Rewrite the entries from the start through the line containing "center [46, 565].", replacing "screenshot" with "image" and keeping everything else the same. Leave the pictures out of your answer.

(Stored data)
_ _ _ _
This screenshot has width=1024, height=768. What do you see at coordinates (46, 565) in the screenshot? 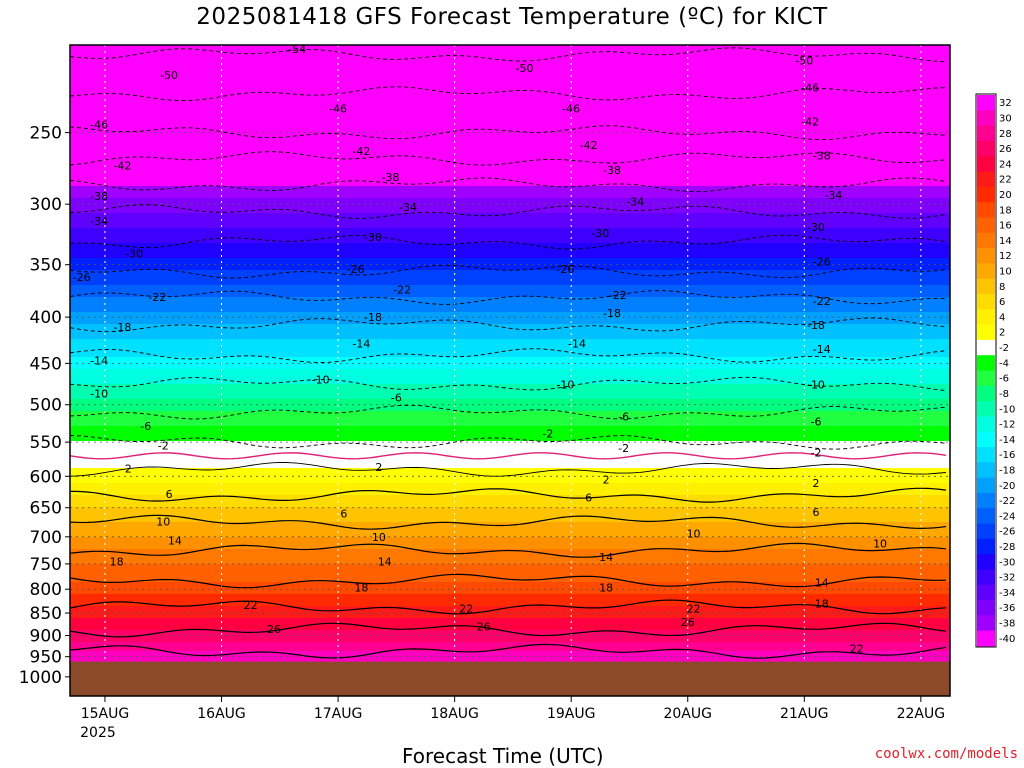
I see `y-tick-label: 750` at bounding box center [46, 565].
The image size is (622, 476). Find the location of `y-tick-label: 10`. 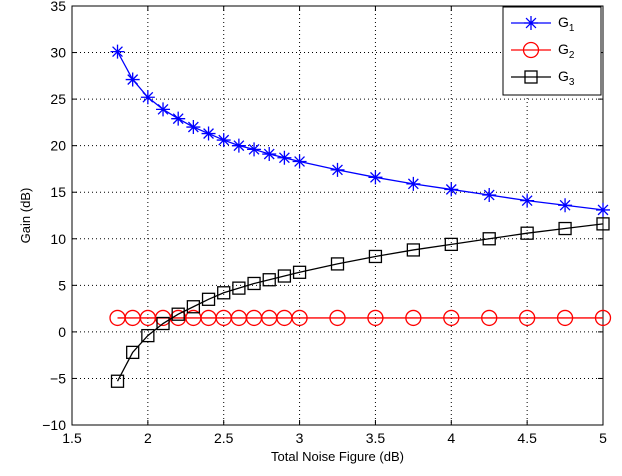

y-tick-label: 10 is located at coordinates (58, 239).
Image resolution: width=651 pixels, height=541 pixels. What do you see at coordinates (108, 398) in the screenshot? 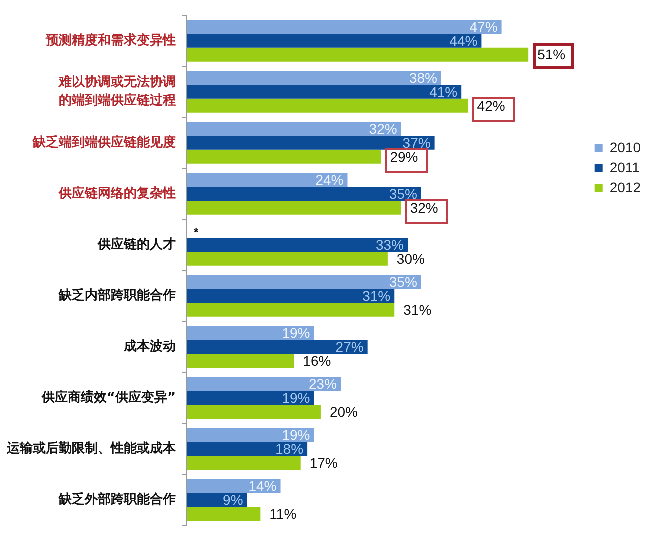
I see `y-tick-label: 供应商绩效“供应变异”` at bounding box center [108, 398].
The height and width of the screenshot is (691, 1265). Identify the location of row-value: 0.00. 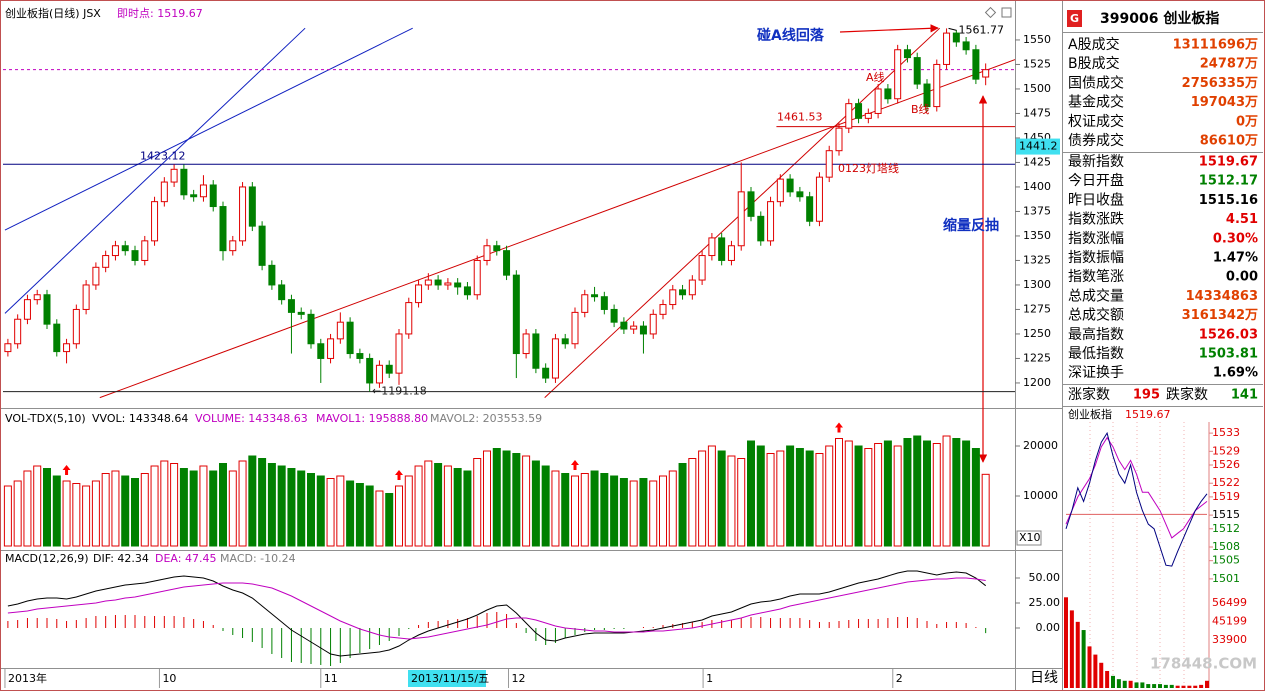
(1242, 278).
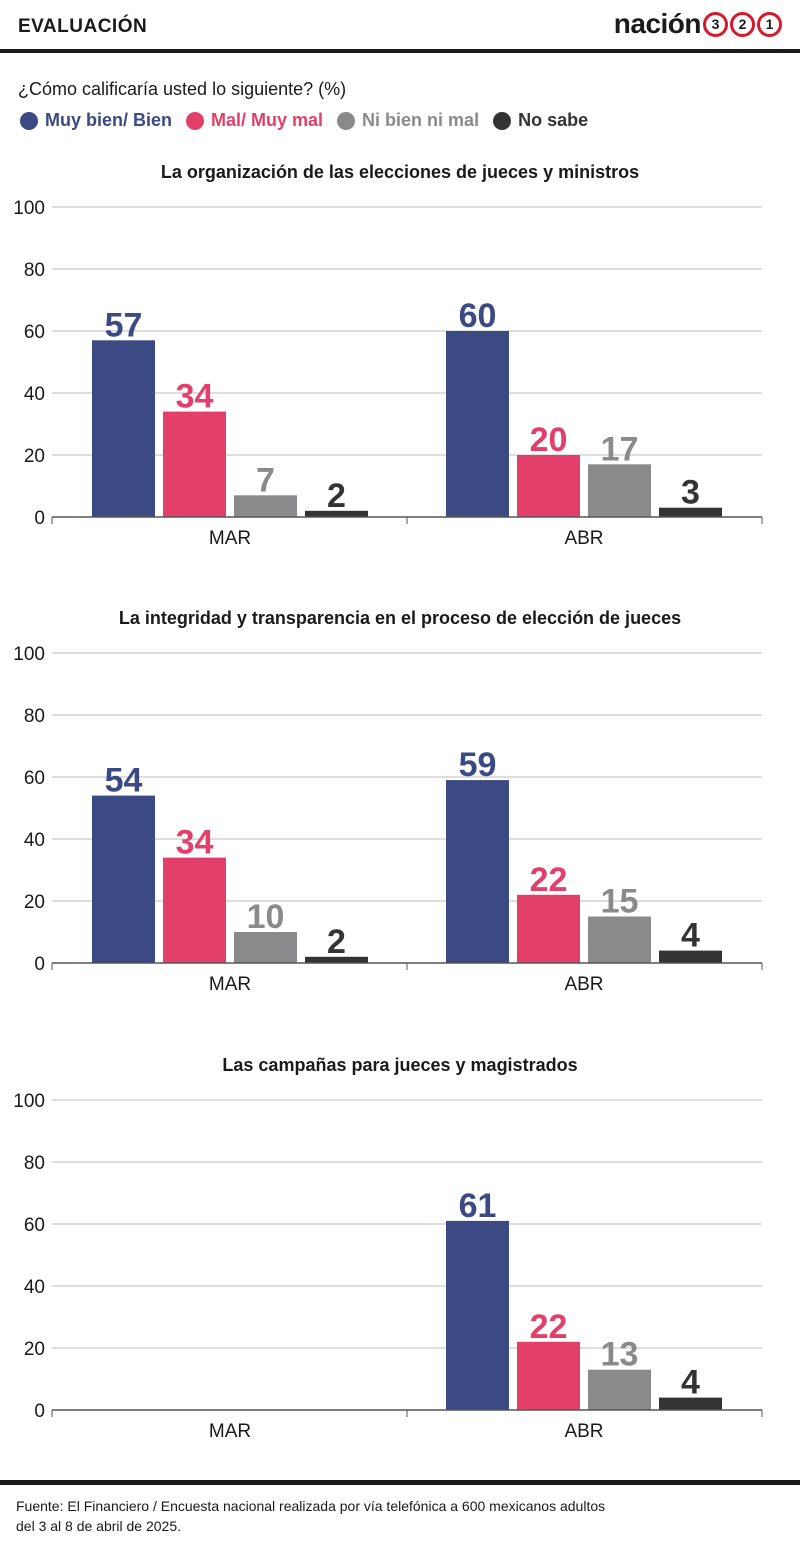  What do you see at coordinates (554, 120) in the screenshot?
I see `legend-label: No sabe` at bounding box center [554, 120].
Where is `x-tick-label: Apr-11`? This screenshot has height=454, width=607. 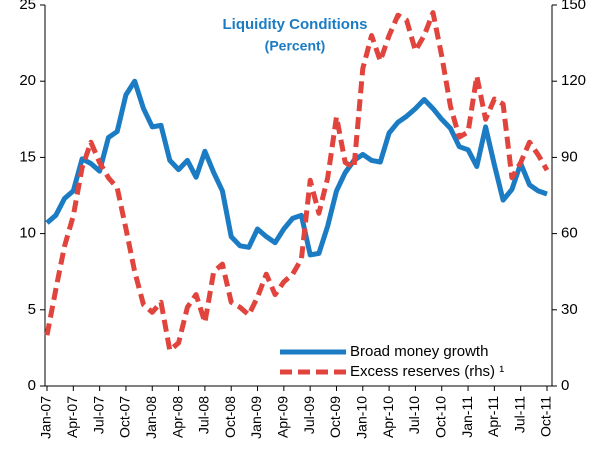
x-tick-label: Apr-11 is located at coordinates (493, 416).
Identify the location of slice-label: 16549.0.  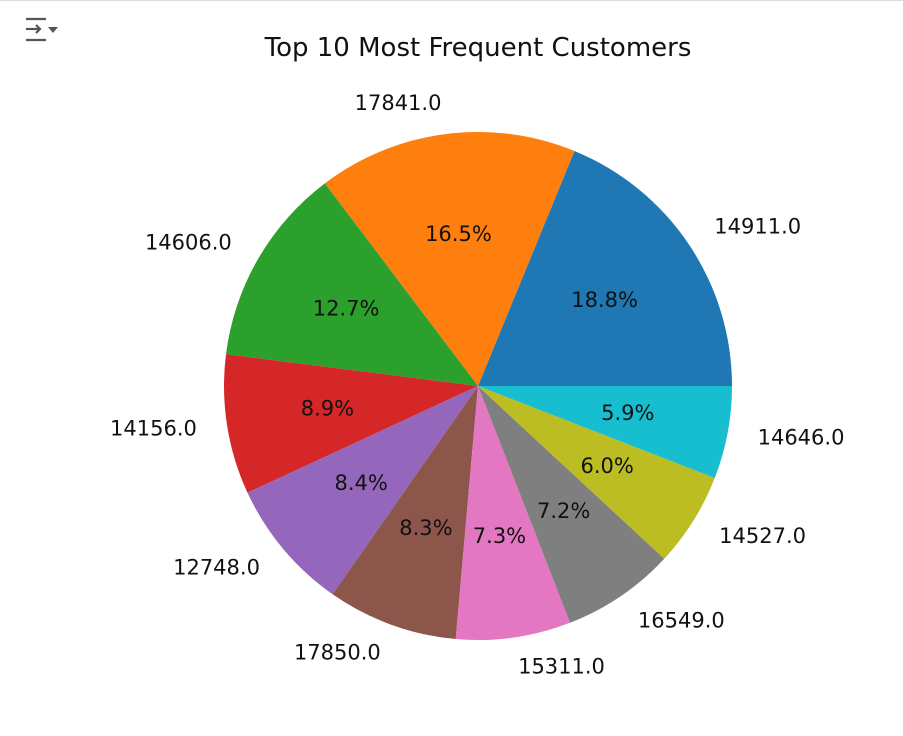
_ _ _ _
● RESULT OF THE EXERCISE
This image has width=1024, height=768. What do you see at coordinates (46, 565) in the image? 
I see `y-tick-label: 750` at bounding box center [46, 565].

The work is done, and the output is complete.